For many first-time visitors to Los Angeles this summer, the World Cup is only half the itinerary. The other half is edible.
The burger first
As international fans pour into Southern California for matches at SoFi Stadium, a familiar name keeps topping their to-do lists: In-N-Out. The California burger chain, a regional institution since 1948 that has stayed stubbornly close to its home turf, has become a bucket-list stop for tourists, the Los Angeles Times reported. The location near LAX is a particularly popular first stop, letting arriving visitors get a taste of California almost before they have left the airport.
The wellness detour
For a different flavor of Los Angeles, some visitors head to Erewhon, the luxury grocery-and-smoothie chain that has become shorthand for the city's wellness culture. It is as much a spectacle as a store: famous for its celebrity-branded smoothies and premium prices, it offers tourists a window into a particular, very LA intersection of health obsession and conspicuous spending, the Los Angeles Times reported. Sticker shock is part of the experience.

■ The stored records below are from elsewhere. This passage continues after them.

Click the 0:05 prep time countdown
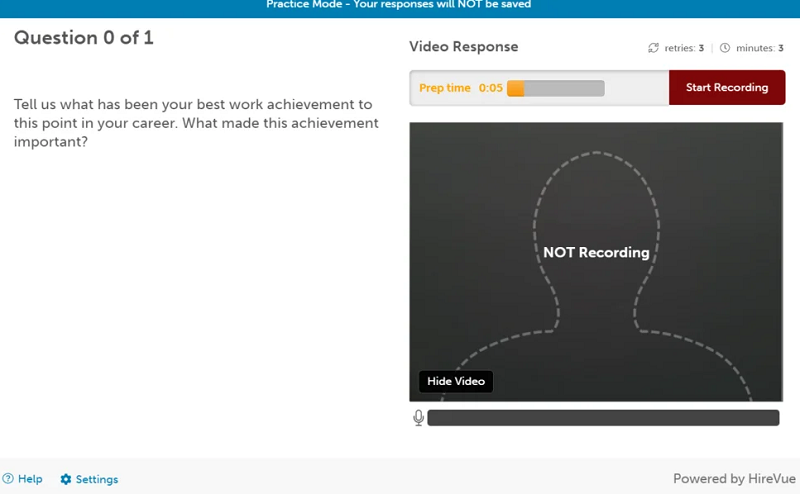800x494 pixels. click(x=490, y=88)
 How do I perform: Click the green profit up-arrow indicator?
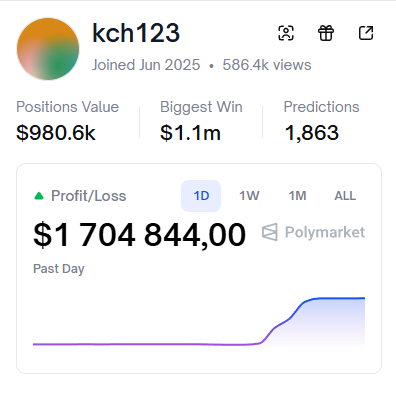(39, 196)
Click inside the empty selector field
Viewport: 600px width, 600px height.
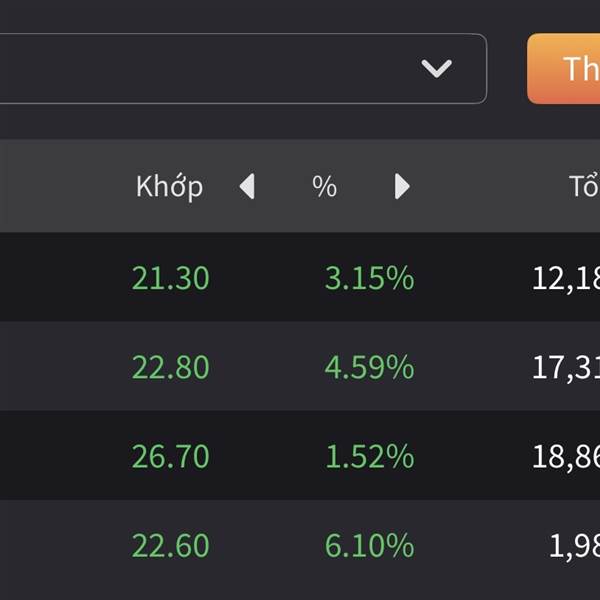[x=243, y=68]
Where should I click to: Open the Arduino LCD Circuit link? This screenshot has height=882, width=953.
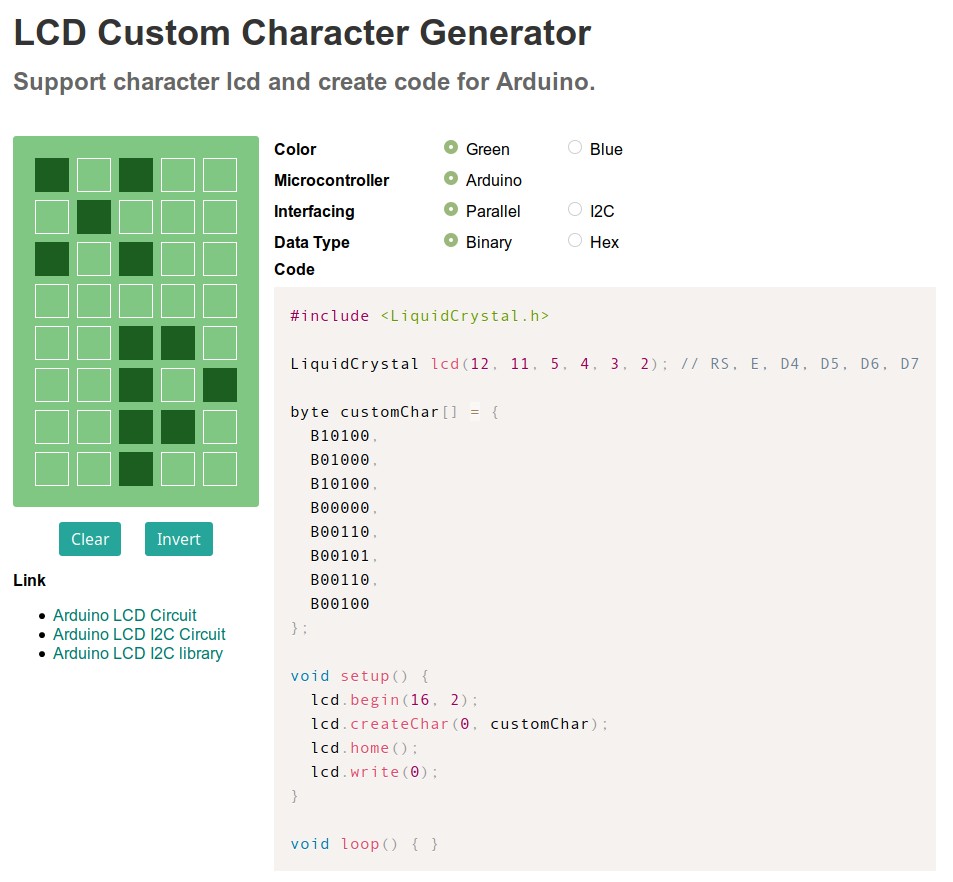coord(125,615)
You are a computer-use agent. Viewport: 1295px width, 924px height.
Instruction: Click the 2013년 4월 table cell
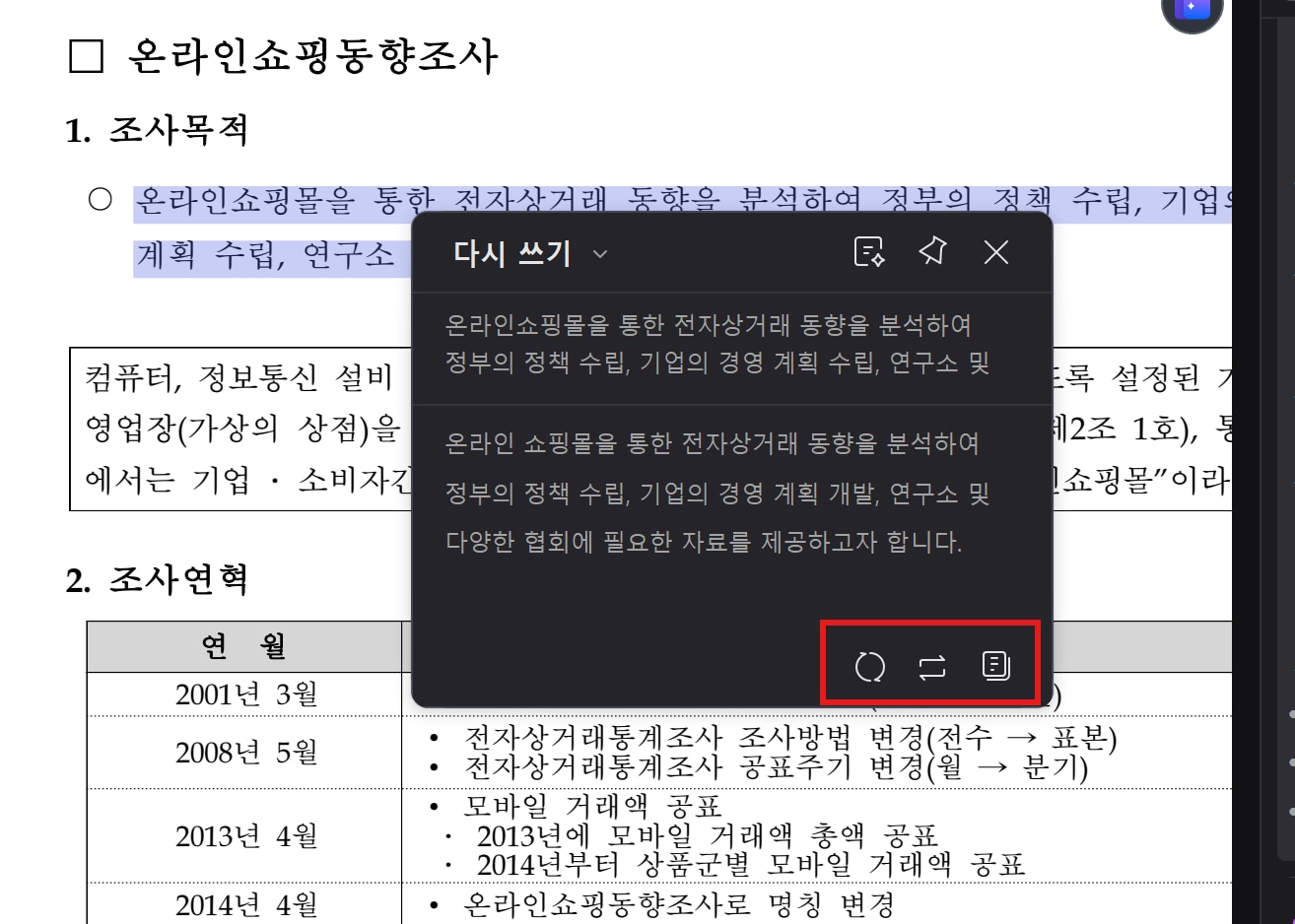pos(245,836)
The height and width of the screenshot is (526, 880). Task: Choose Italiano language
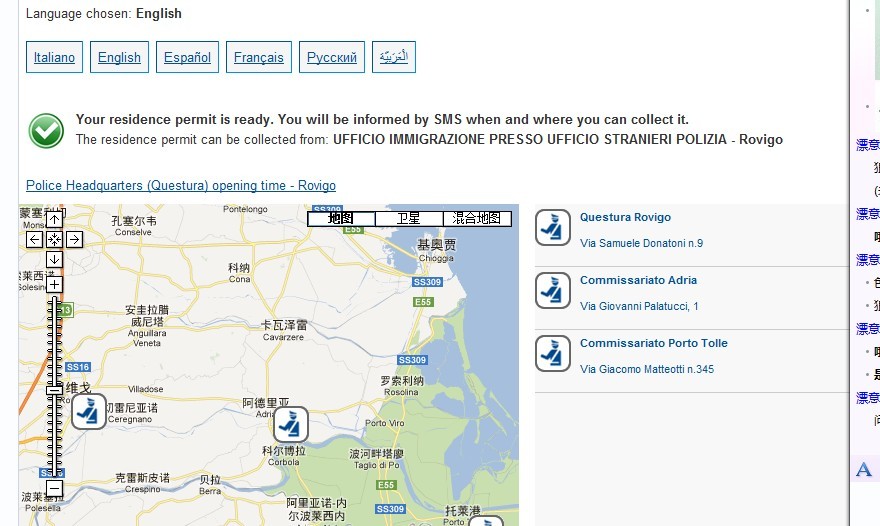point(54,57)
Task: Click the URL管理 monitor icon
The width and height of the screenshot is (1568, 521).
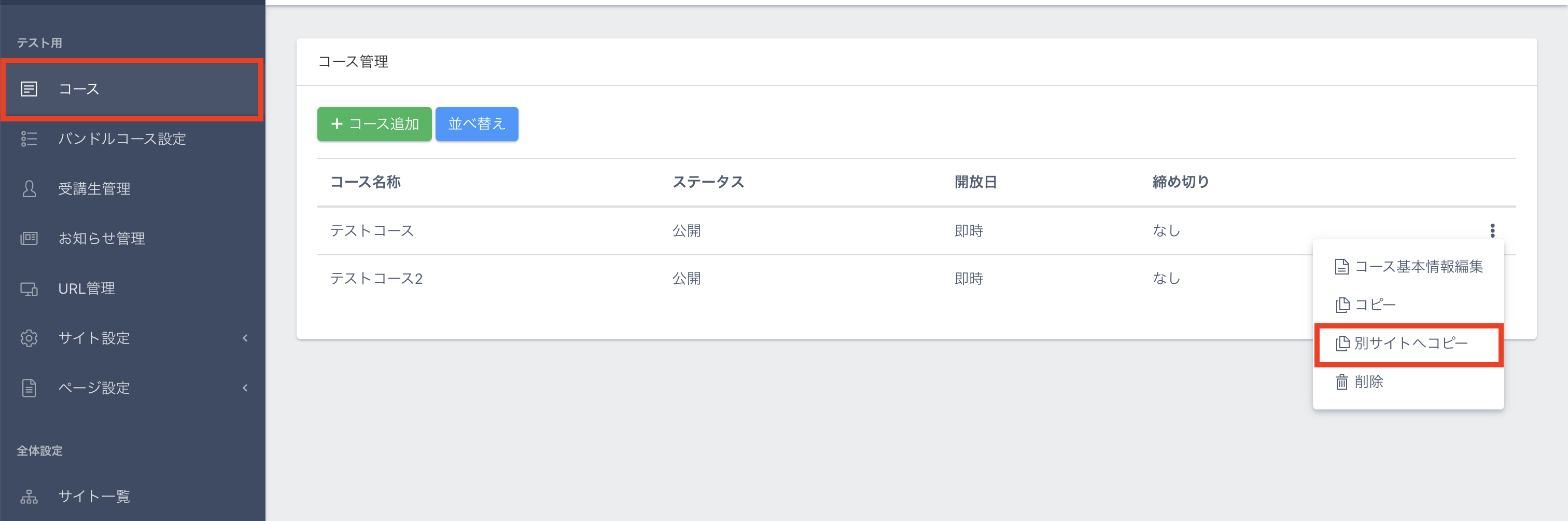Action: click(29, 288)
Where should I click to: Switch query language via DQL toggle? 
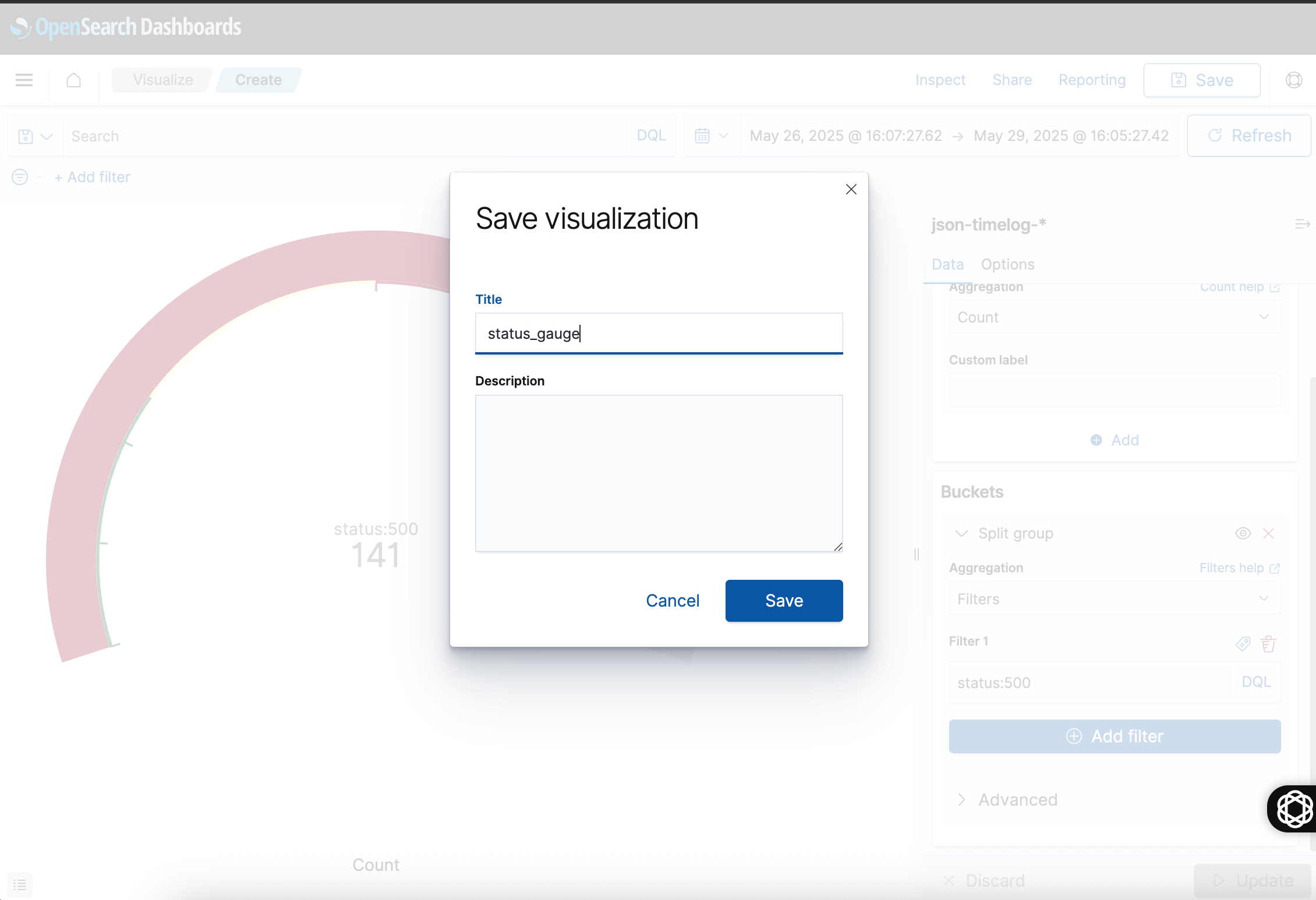[651, 136]
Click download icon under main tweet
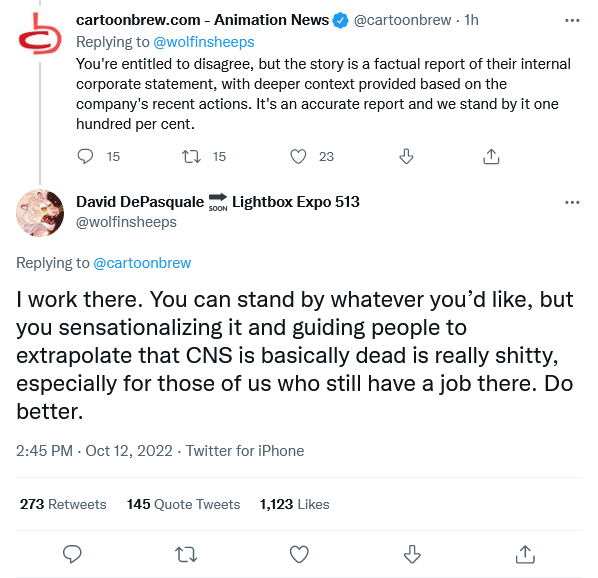598x578 pixels. [412, 554]
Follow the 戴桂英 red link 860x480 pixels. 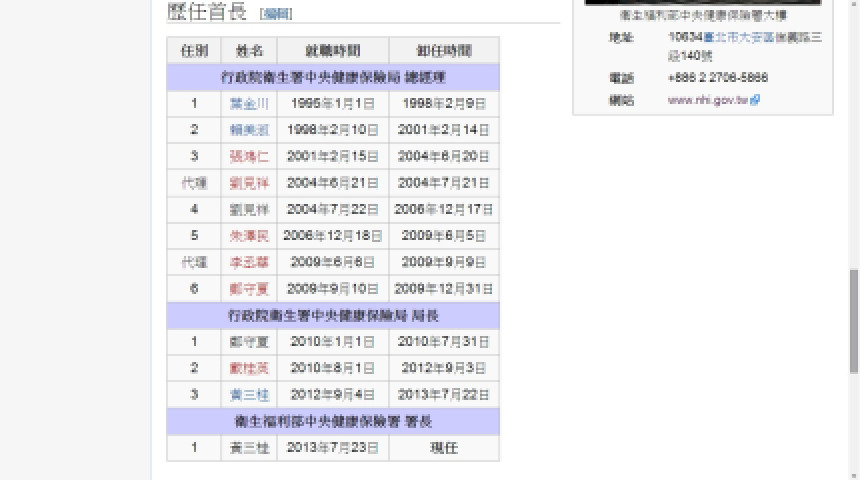tap(249, 368)
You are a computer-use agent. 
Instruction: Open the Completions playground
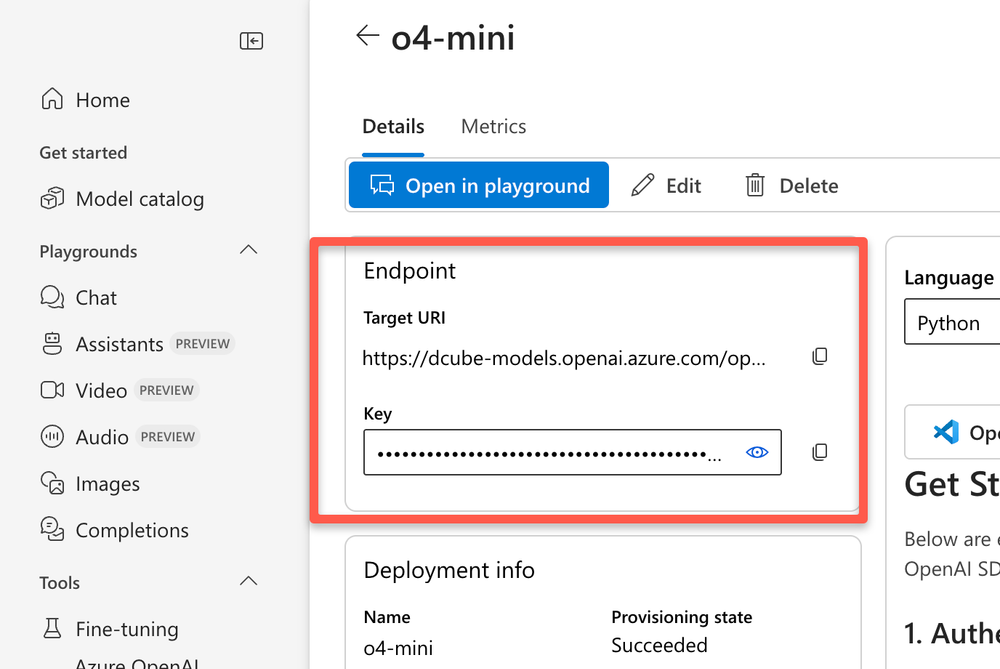(131, 530)
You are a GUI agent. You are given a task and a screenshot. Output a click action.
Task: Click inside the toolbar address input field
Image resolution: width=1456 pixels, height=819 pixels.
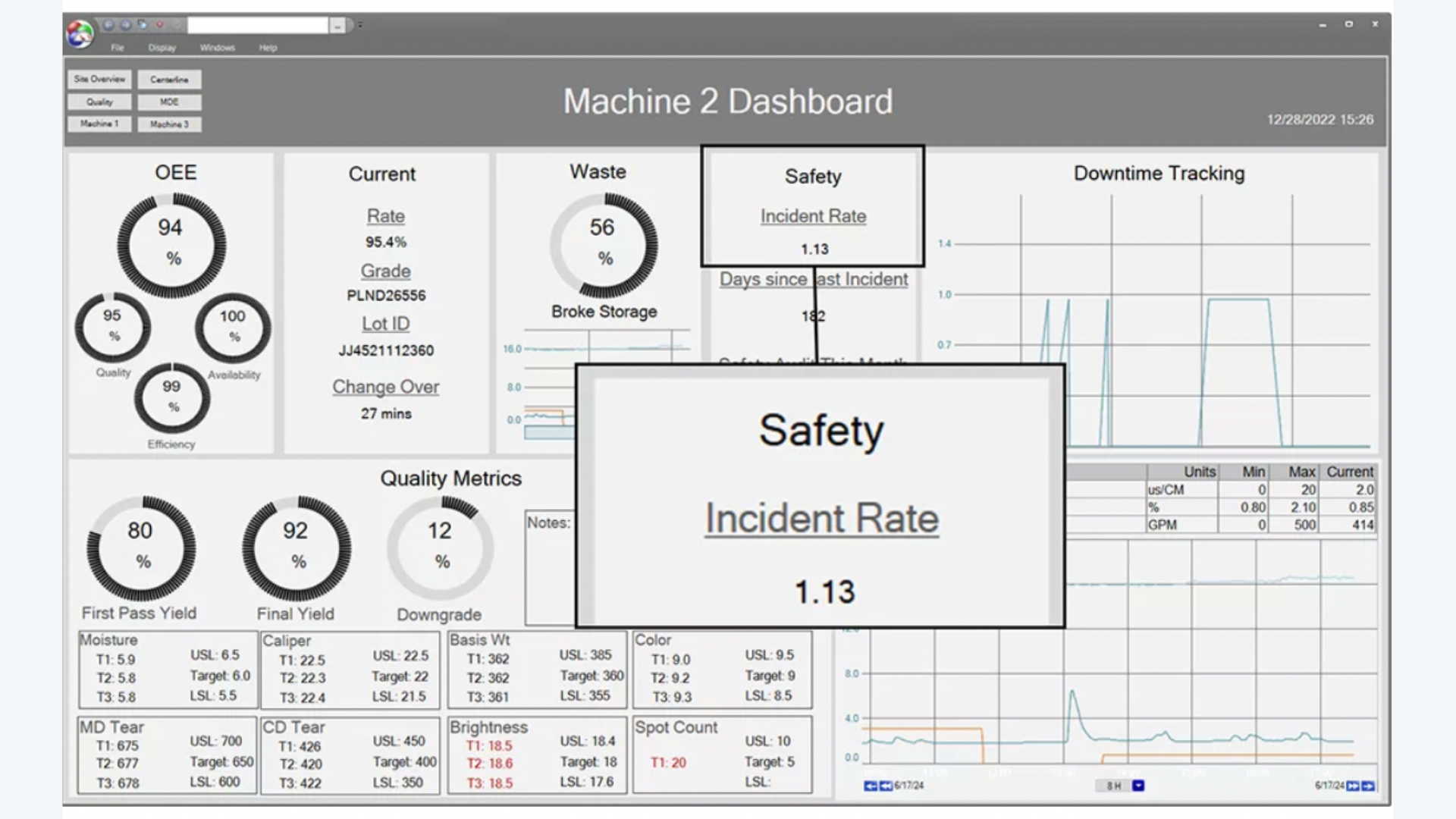pyautogui.click(x=258, y=26)
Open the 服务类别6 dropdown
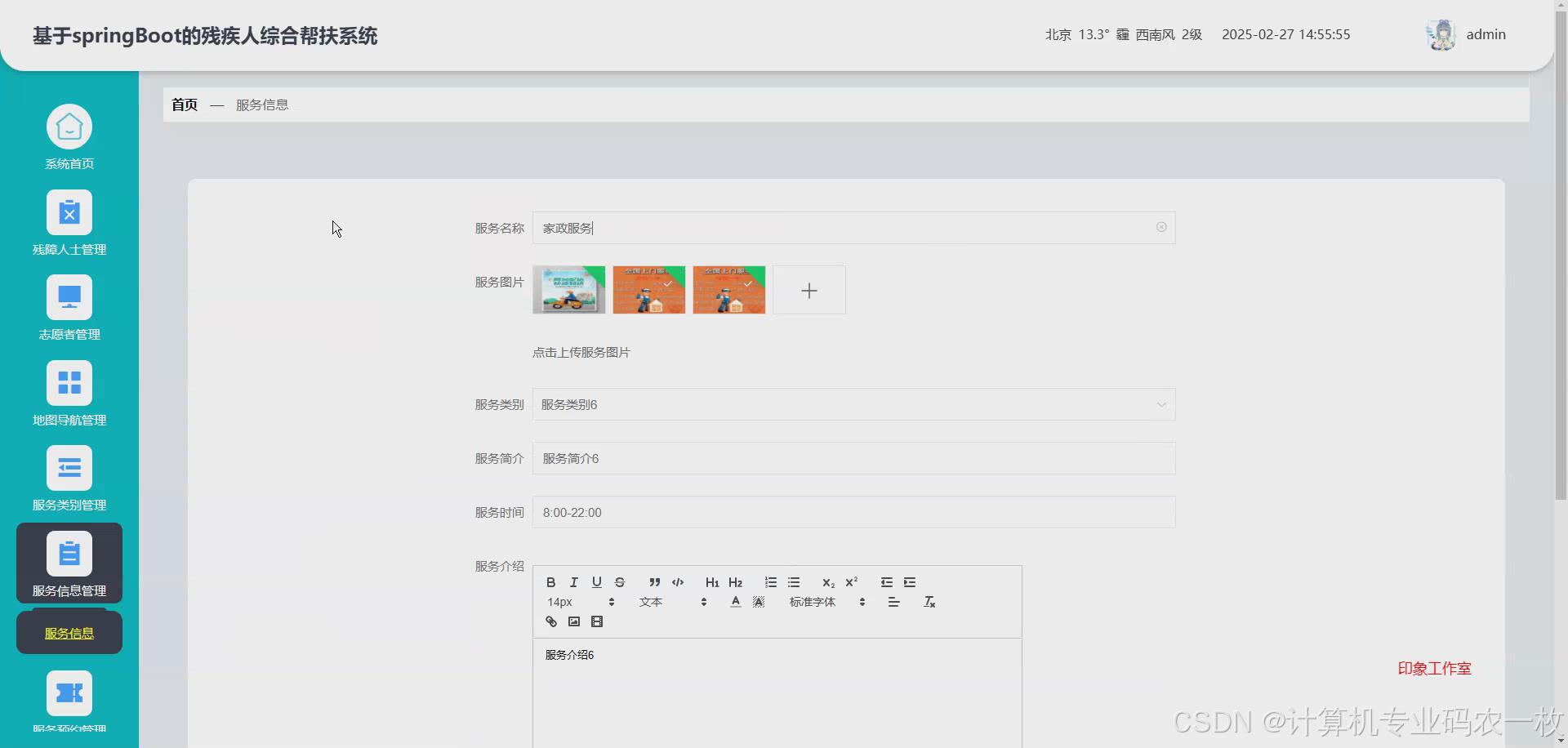 tap(852, 404)
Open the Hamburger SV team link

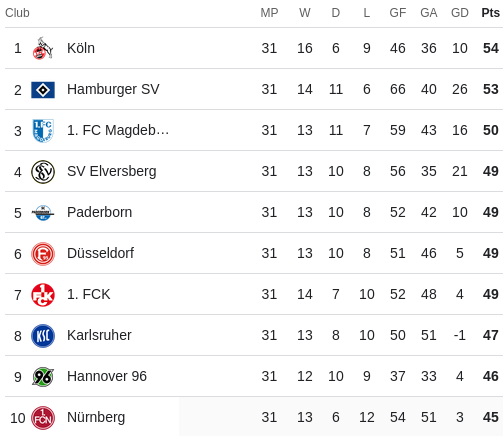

The grocery-store pilgrimage
Then there is Trader Joe's, the cult-favorite grocery chain that inspires a devotion most supermarkets can only envy. Its quirky products and low prices have long made it a destination for out-of-towners, and World Cup visitors are no exception, folding a grocery run into their sightseeing. For fans from countries where the store does not exist, the aisles themselves are the attraction.
Why it resonates
There is something telling in the phenomenon. The places locals treat as background, the burger stand, the health-food market, the neighborhood grocer, look different to visitors, who see in them a distilled, tangible version of California life. The World Cup has brought the world to Los Angeles, and while the marquee draw is the soccer, a good deal of the joy is being found in a paper In-N-Out tray. It is a reminder that a city's identity often lives less in its landmarks than in the everyday things its residents stop noticing.